The father of the Florida State University student accused of murdering a couple and then eating one of his alleged victims’ faces has broken his silence, saying his son would never “knowingly” commit such atrocities.
“It’s the worst thing I could ever think of. This is the biggest nightmare I could ever even dream of, what’s happened,” Dr. Wade Harrouff said through tears in a sit-down with Dr. Phil that's set to air September 7.
Dr. Harrouff was out to dinner with his son, 19-year-old Austin Harrouff, when the young man stormed out of the restaurant, apparently angry over slow service.
Concerned over his behavior, the teen’s family called police and his fraternity brothers to help find him.
Police responding to a 911 call of a gruesome attack found the younger Harrouff after he had allegedly stabbed Michelle Mishcon, 53, and John Stevens, 59, to death as they sat in their Tequesta driveway.
Investigators believe he targeted them at random.
Cops say he also attacked a good Samaritan who called 911 when he stumbled upon him biting Stevens’ face and stomach. That victim was airlifted to a nearby hospital to be treated for his extensive injuries.
“I’m deeply sorry for what my son did to those people. And I’ll apologize for him, because my own son would have never done that. He never would’ve knowingly done anything like that,” said Dr. Harrouff, sobbing as he clutched a tissue. “He’s such a good person. He would never knowingly do something like that. I’m truly sorry to those people.”
He described his son’s behavior at dinner as “manic” to Dr. Phil, saying that his son underwent a dramatic personality change two weeks before that night, according a statement from the show.

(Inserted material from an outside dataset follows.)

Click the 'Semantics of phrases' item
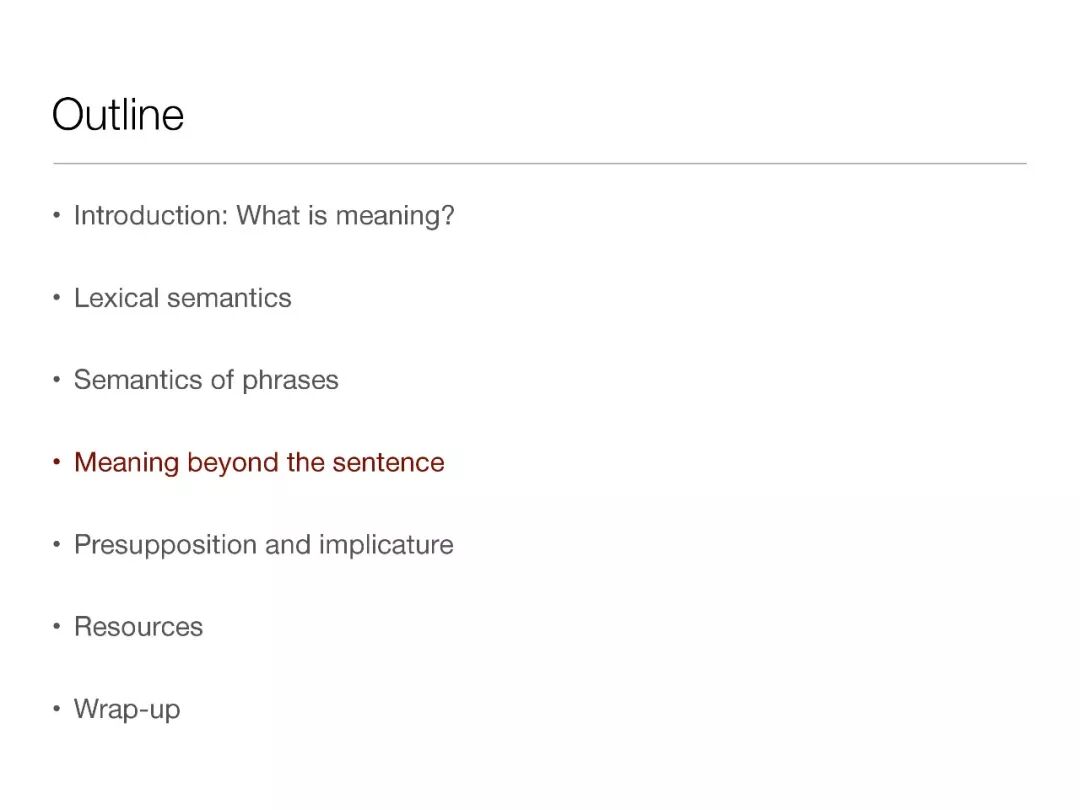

“I don’t know how to do this. My son has taken off. It seems like he’s a little delusional. He says he feels immortal, like a superhero,” Harrouff’s mother, Mina, said in a 911 call after her son left the restaurant.

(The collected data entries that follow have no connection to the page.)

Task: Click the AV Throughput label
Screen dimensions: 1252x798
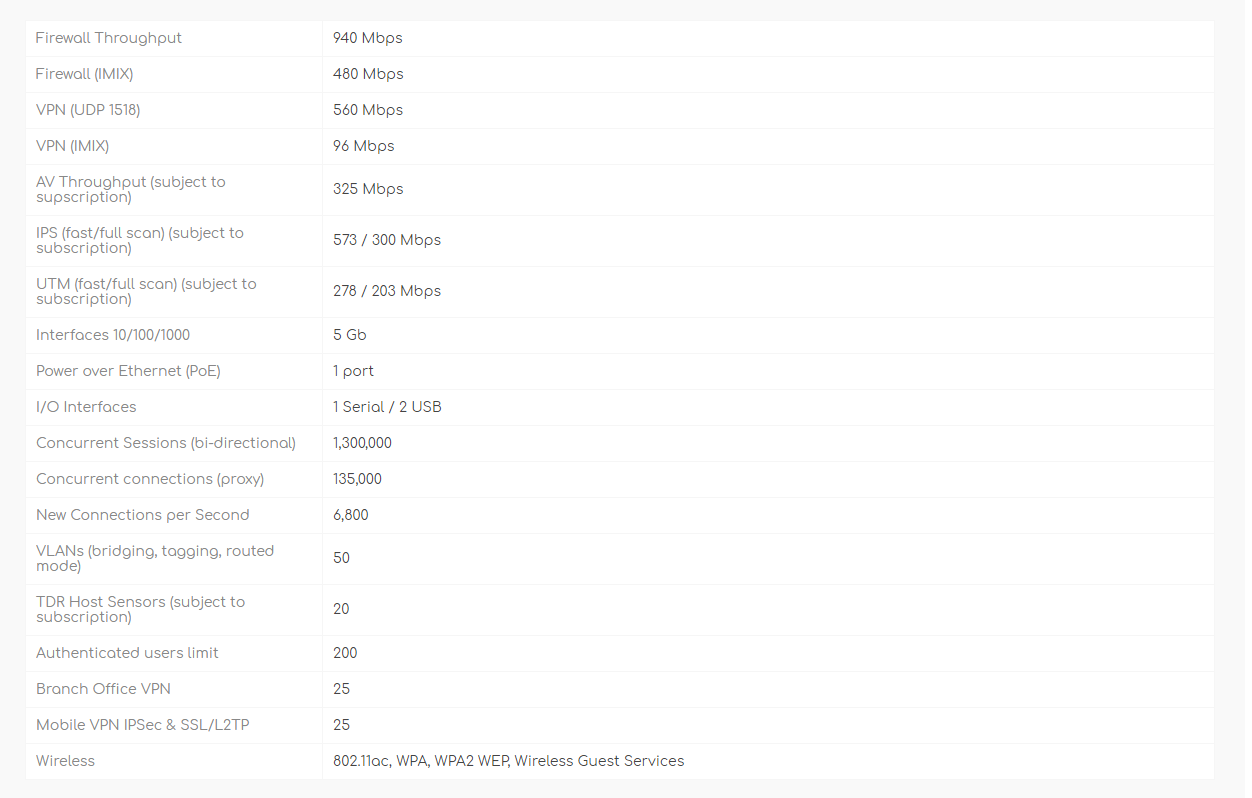Action: [130, 189]
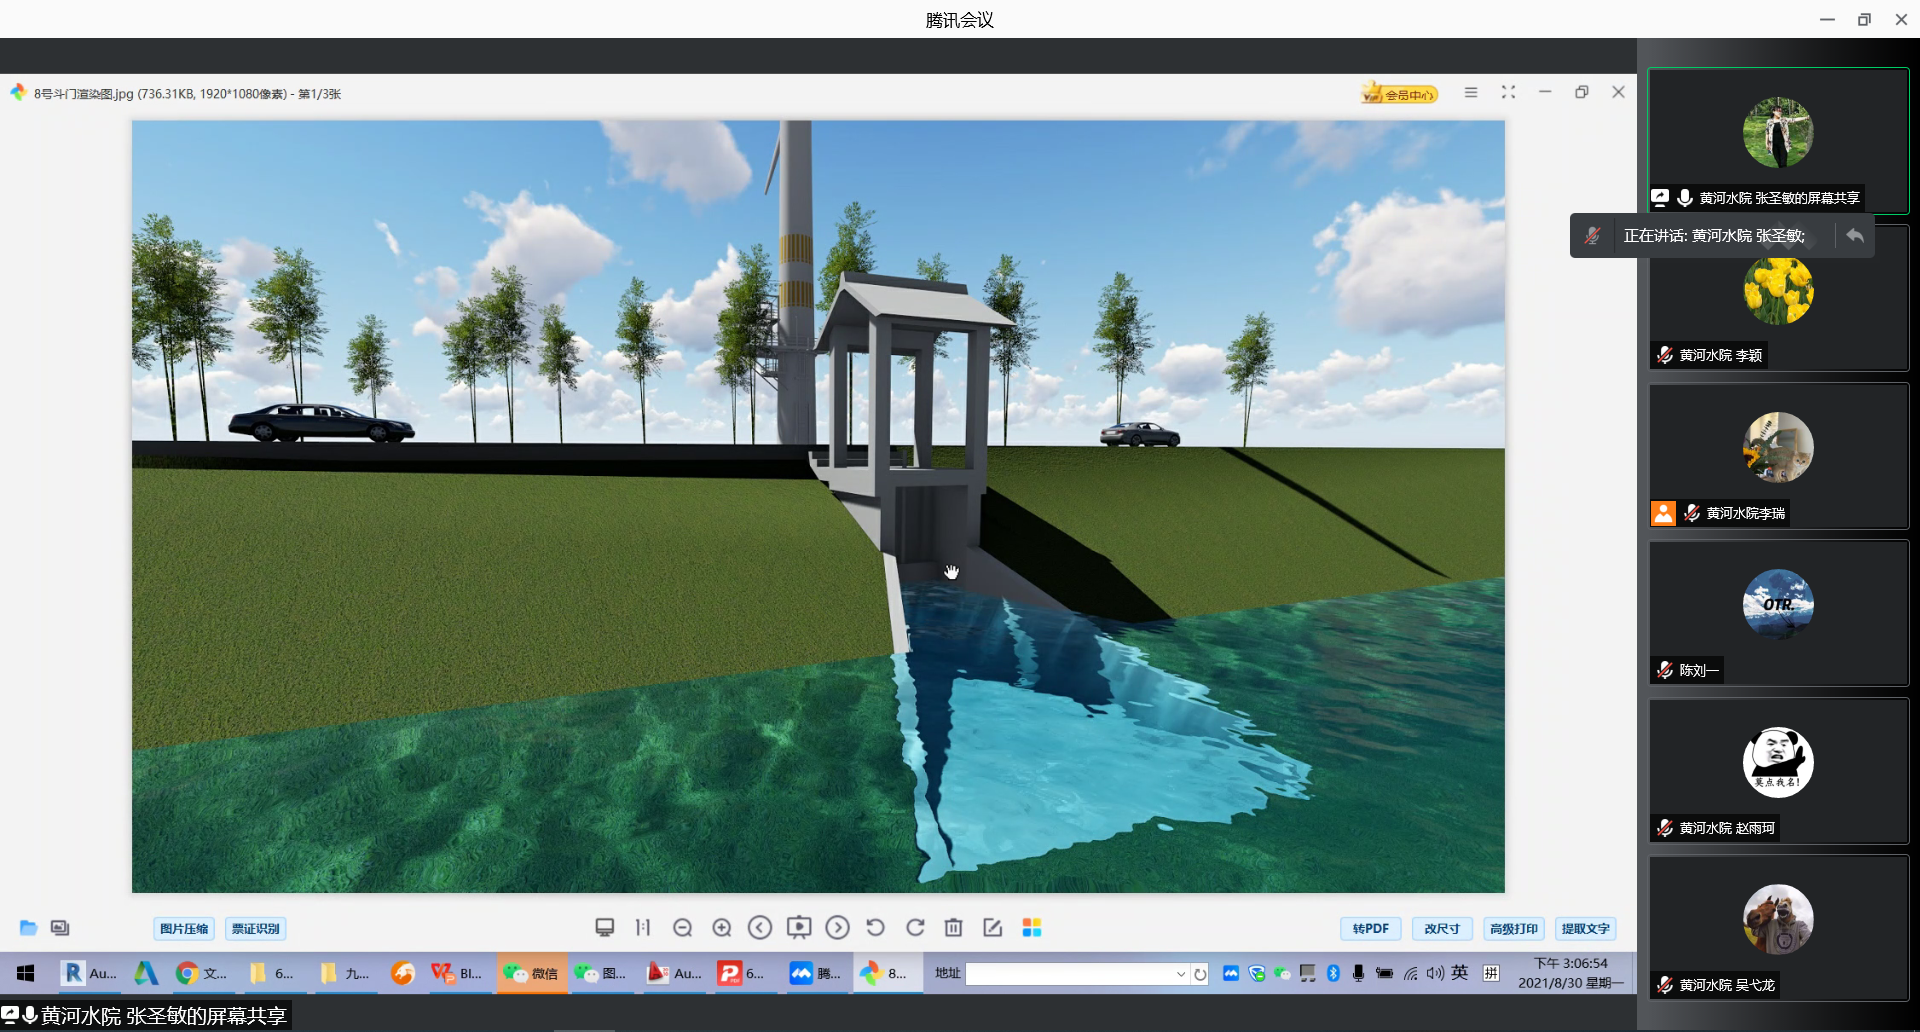1920x1032 pixels.
Task: Open the image viewer hamburger menu
Action: 1471,92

Police said it took several deputies and a K-9 to pry Harrouff off one of his alleged victims, as the teen was “abnormally strong” during the incident and was unaffected by a Taser.

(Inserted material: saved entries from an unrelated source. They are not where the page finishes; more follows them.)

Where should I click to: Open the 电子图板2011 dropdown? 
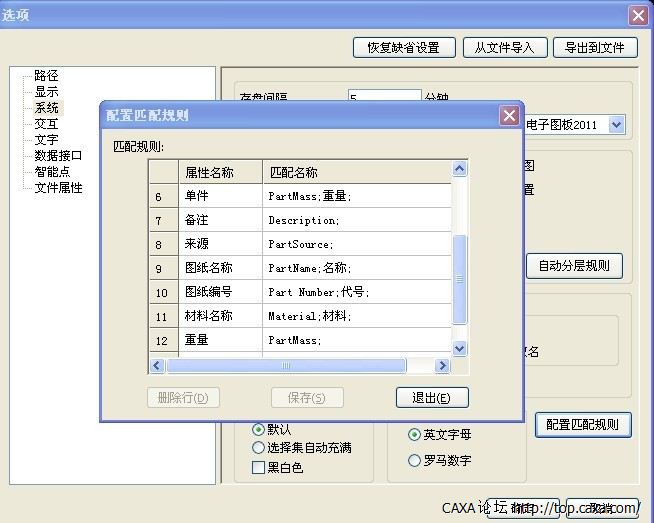coord(616,125)
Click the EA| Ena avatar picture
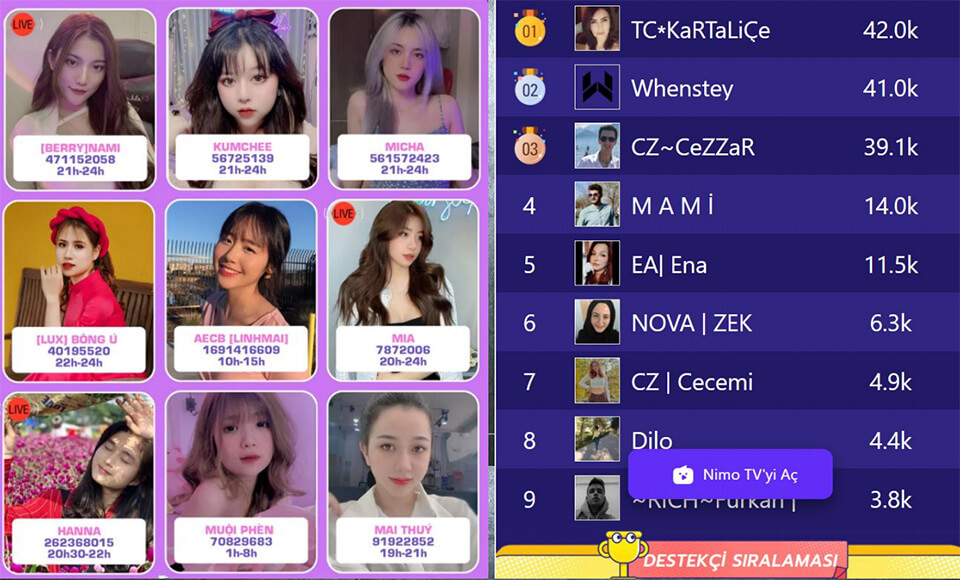 [x=597, y=263]
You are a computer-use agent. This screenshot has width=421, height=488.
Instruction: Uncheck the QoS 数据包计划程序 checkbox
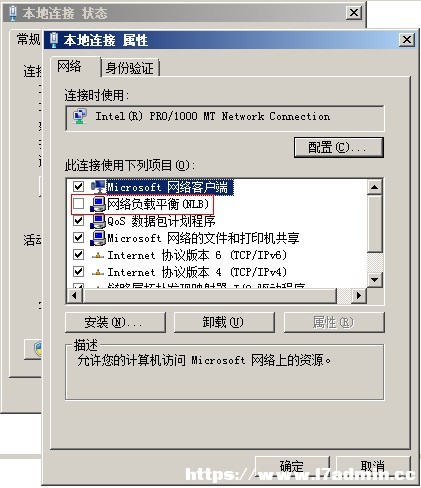pos(78,221)
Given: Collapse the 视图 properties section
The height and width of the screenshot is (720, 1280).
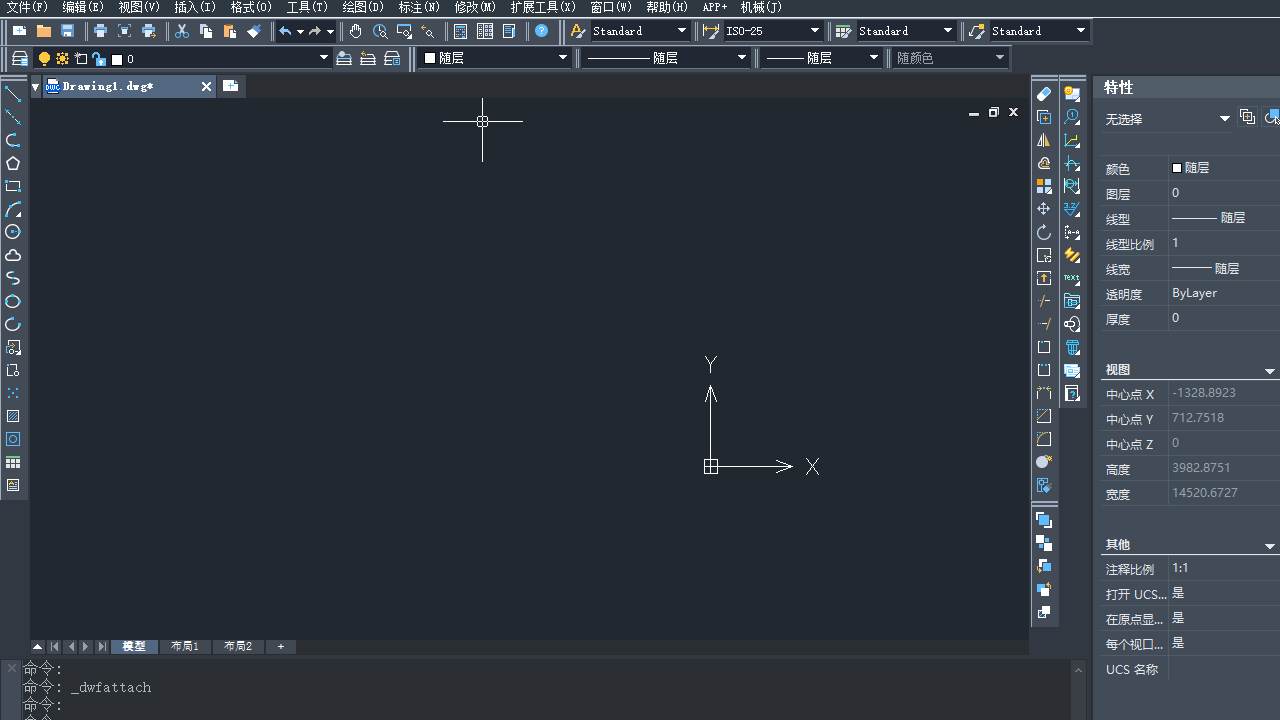Looking at the screenshot, I should [x=1270, y=371].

Harrouff has tested negative for common drugs, but tests for less typical substances such as flakka — a hallucinogen sometimes referred to as “the zombie drug” — will take longer to come back.
“Trust me, you won’t find any drugs,” Harrouff allegedly told police.
The FBI will be running those tests once it obtains a report from the hospital at which Harrouff is being treated, Martin County Sheriff William Snyder said during a press conference Tuesday.
It is unclear how long those results may take.
“It did appear to us and it did appear to the hospital staff that he ingested some chemicals,” Snyder said, noting that Harrouff’s symptoms, signs and results at the hospital indicated he swallowed a caustic fluid, or one that is not meant for consumption.
Solvents and cleaning materials were in the victims’ garage, he said.
He was found with his right thumb nearly severed, which Snyder said is an injury consistent with a “hand sliding down that knife as he plunged it through the victim.”
Harrouff remains hospitalized in critical but stable condition, where medical staffers are working to understand and treat his internal injuries, Snyder said.